Kemudian dugaan lainnya mengenai pembukaan jalan baru di Dusun Tanjong Lipat dengan panjang sekitar 250 meter. Warga menuding jalan yang dibangun pada 2017 itu ada penimbunan dengan tanah pilihan atau tanah bercampur batu, sehingga jalannya tidak licin. Tetapi yang terjadi hanya sekadar pembukaan saja.

Selanjutnya mengenai pembangunan jalan pada 2018 di Dusun Keude.  Jalan itu dibangun asal jadi sehingga kondisinya tidak bagus. Saat ini juga sudah mulai rusak dan sulit dilintasi kendaraan.

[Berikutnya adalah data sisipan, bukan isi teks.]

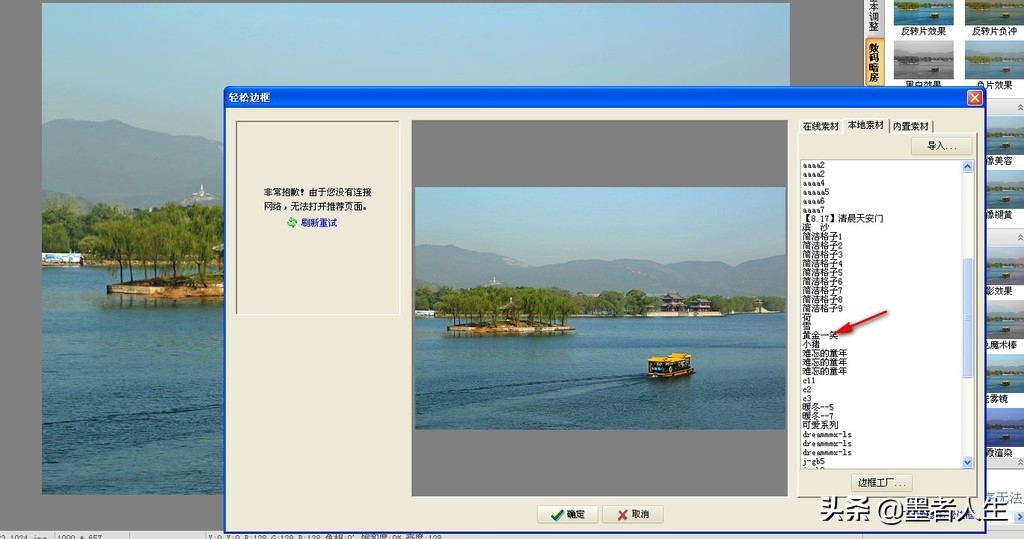Click the boat in the preview image
Screen dimensions: 1024x539
[x=670, y=365]
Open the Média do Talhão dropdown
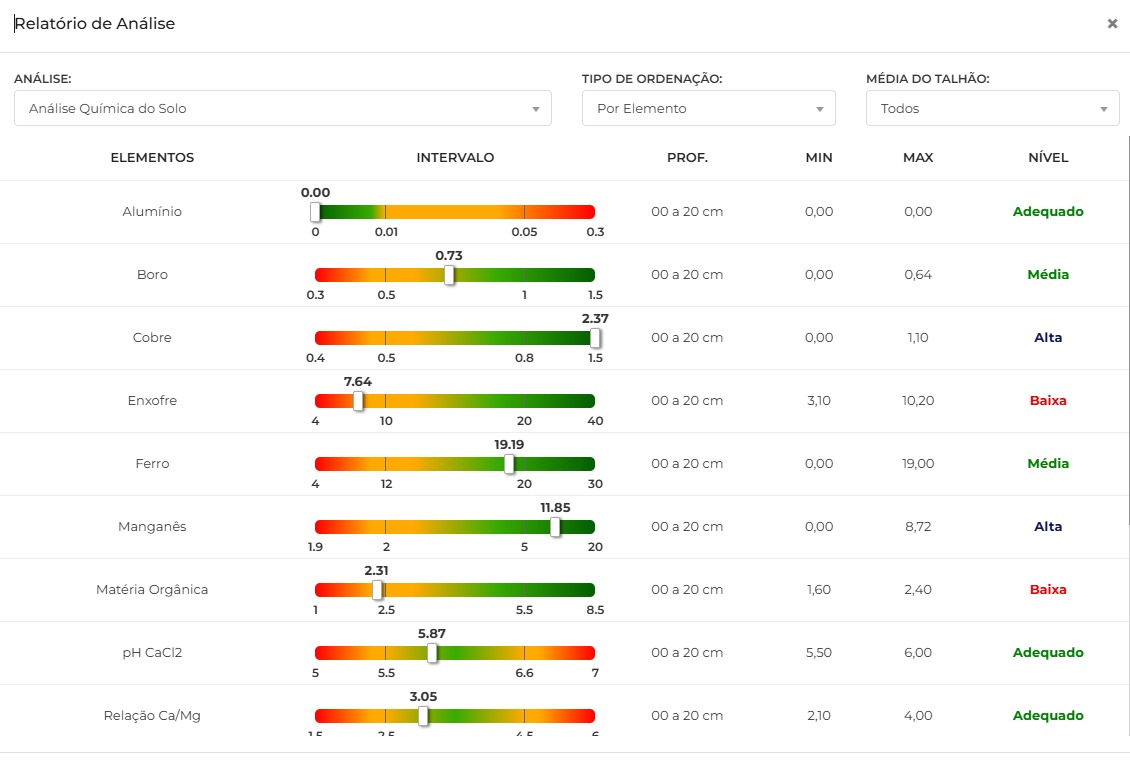This screenshot has width=1130, height=760. [992, 108]
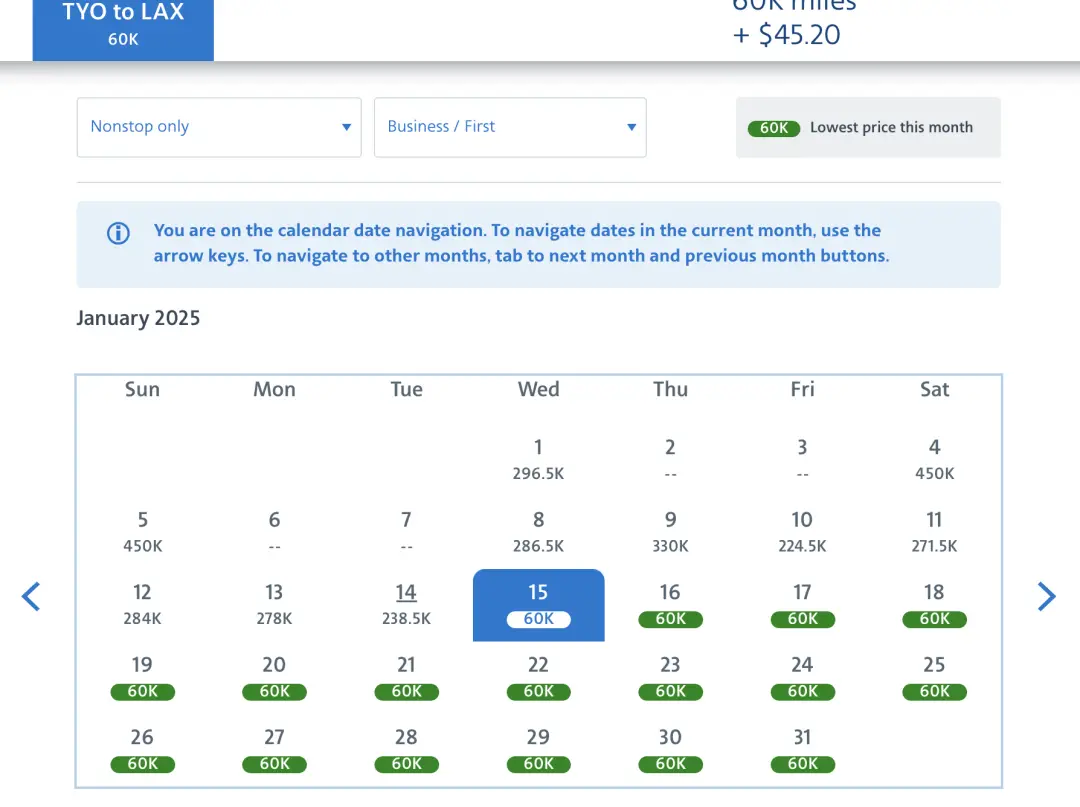
Task: Select January 31 at 60K
Action: pyautogui.click(x=802, y=749)
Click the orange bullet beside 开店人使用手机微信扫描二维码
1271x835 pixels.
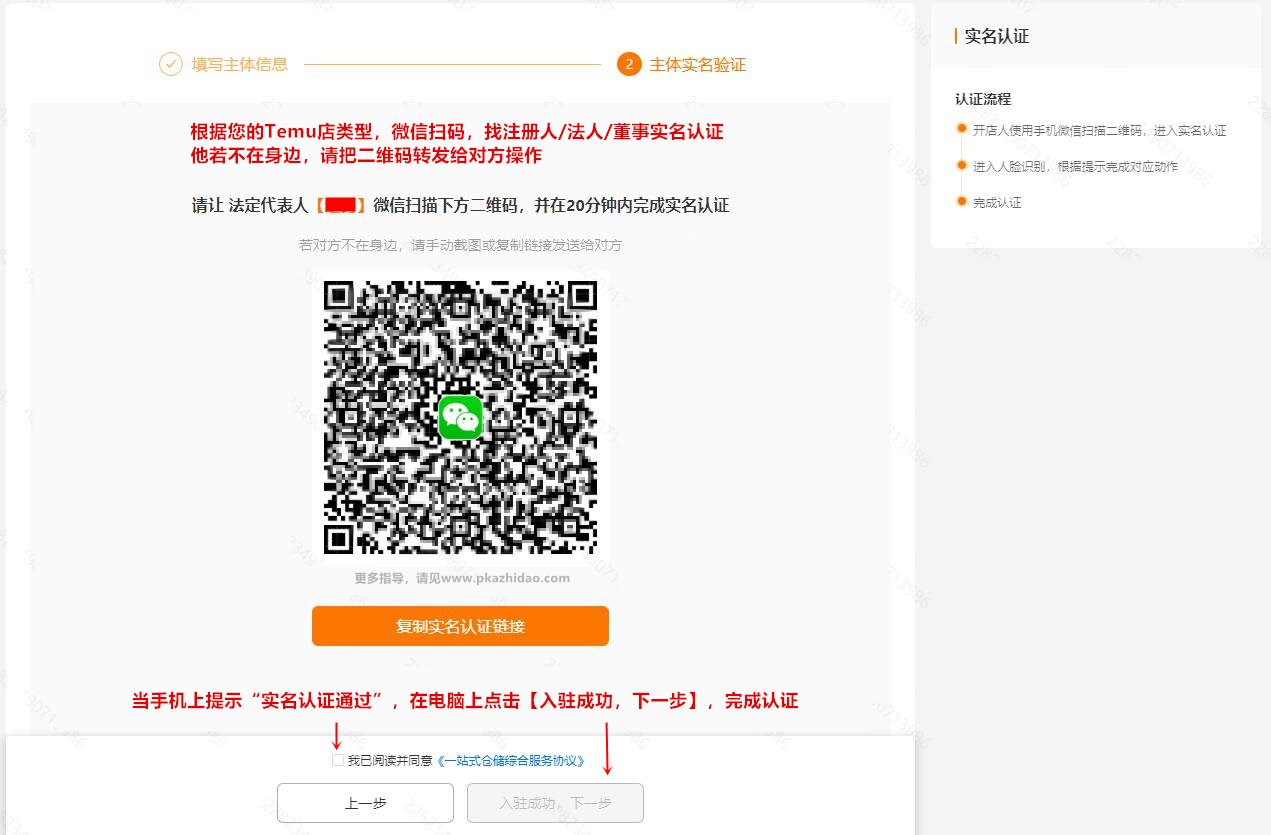click(x=961, y=131)
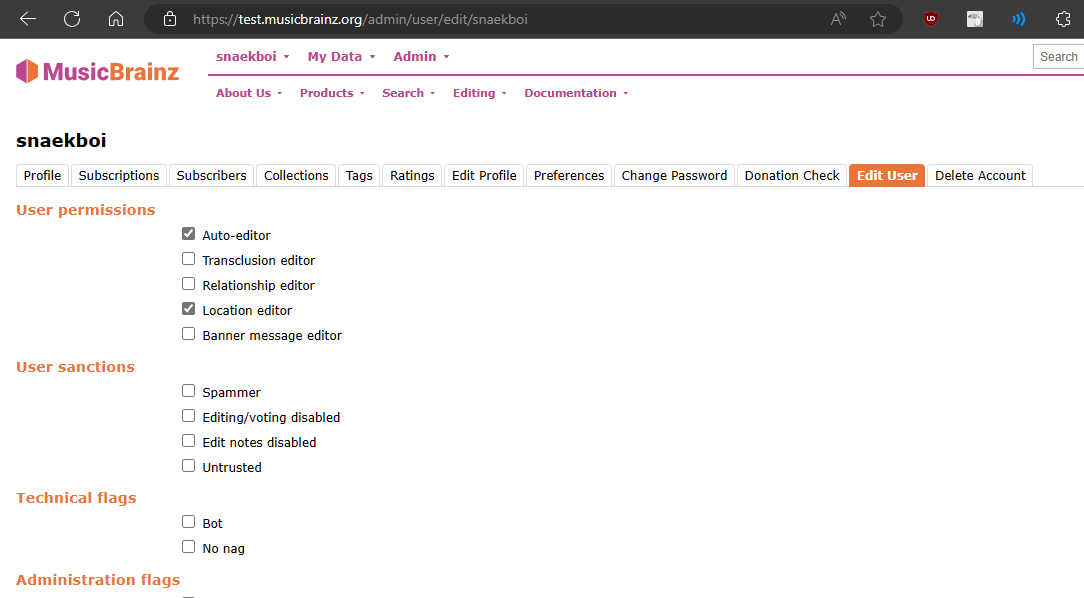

"Kalau soal jalan di Dusun Keude, kami tidak tahu persis berapa anggarannya. Karena tidak ada papan informasi mengenai dana desa atau APBGampong untuk tahun 2018 yang dipasang di meunasah," sebut mereka.

Selain itu ada juga permasalahan mengenai sisa gaji pekerja atau tukang yang membangun pembangunan lapangan voli.

Dijelaskan, total upah sekitar Rp28 juta lebih, namun yang sudah diambil Rp9,5 juta. Artinya ada tersisa Rp18,5 juta belum dilunasi.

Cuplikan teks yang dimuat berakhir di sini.